One Thousand and One
by LithiumDoll
Summary: They worship their ancestors with every frostbitten breath they take; they are dutiful children, in the end.


**For** : Kabal42 (Yuletide gift exchange)  
 **Thank you** : minim_calibre for the beta!

* * *

"I've been cold since the day I was born," Timmy-Tim-now says. His breath thickens the air with white vapor even here, in his rightful place at the fire's edge. "Because I was born on the snow."

Yona rolls her eyes and considers both the distance to the fur-draped doorway and the wind outside. Whether stuffing snow down Tim-now's back is worth either.

No. Not yet. Later. When his hunters are watching. She'll laugh harder.

Rashid nods, shaven head jerking too high and then too low. "Exactly," he rasps from Tim-now's side. "Exactly, man. Exactly. I mean. _Exactly_."

Yona snorts: as if he knows. Their Engineer is too old for a train baby; he is a piece of what came before.
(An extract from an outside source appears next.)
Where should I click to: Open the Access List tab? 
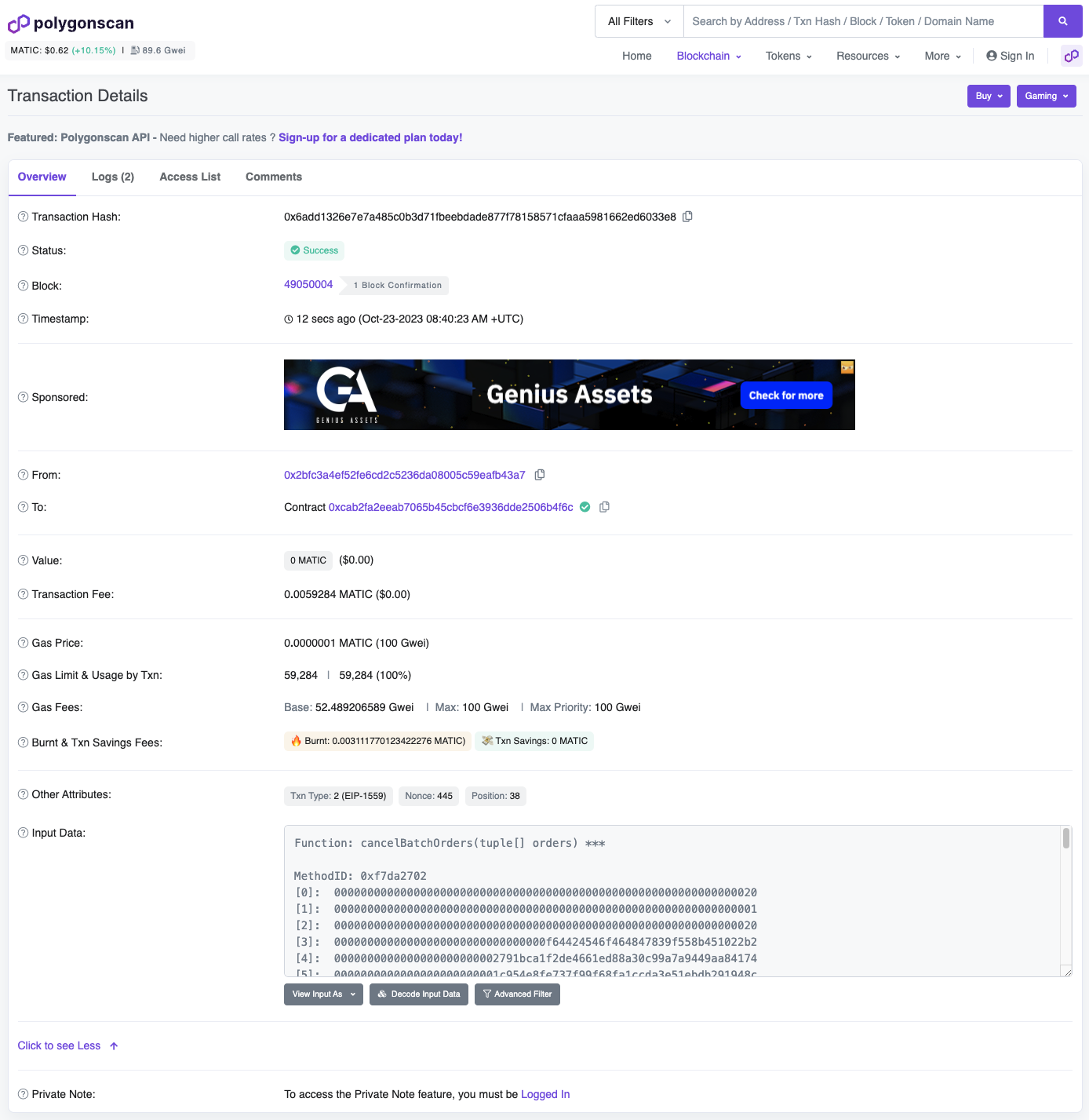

If he was born on the snow, it wasn't this snow. Maybe his mother was careless. Maybe she was brave.

Rashid's twitching fingers are stained green where they aren't raw with chemical burns, and calloused with scars. So many years and there's still no shortage of Chronole in the wreckage they've made their nation.

Of the few that survived the end of the world, of the ones and twos that dribbled to the front of the train, the addicts were the first to die. Some with smiles on their faces, some with knives in their throats.
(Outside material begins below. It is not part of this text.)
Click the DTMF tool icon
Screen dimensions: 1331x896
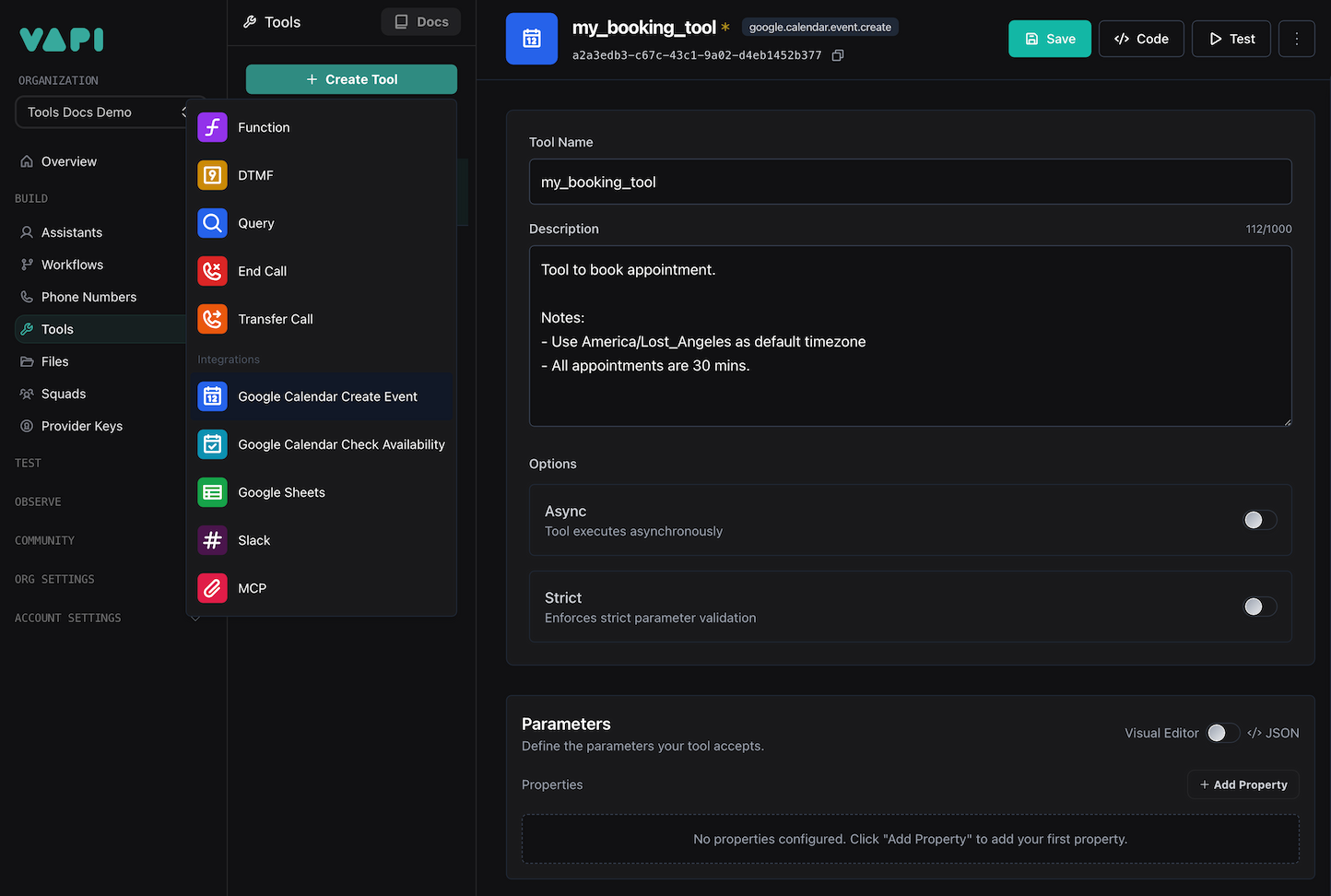tap(212, 175)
What's inside Rashid's head, they fight freeze and thaw to keep: he reads the stars and counts the days.

From time to time, Yona crumbles Chronole under her nose and breathes deep. Mostly when she wants to remember her father. She takes the waste inside and smiles fondly, but it has no hold on her, not anymore.

Her drug is curiosity. It burns without comfort; its rush is short lived. It's a family affliction and maybe one day it will kill her too.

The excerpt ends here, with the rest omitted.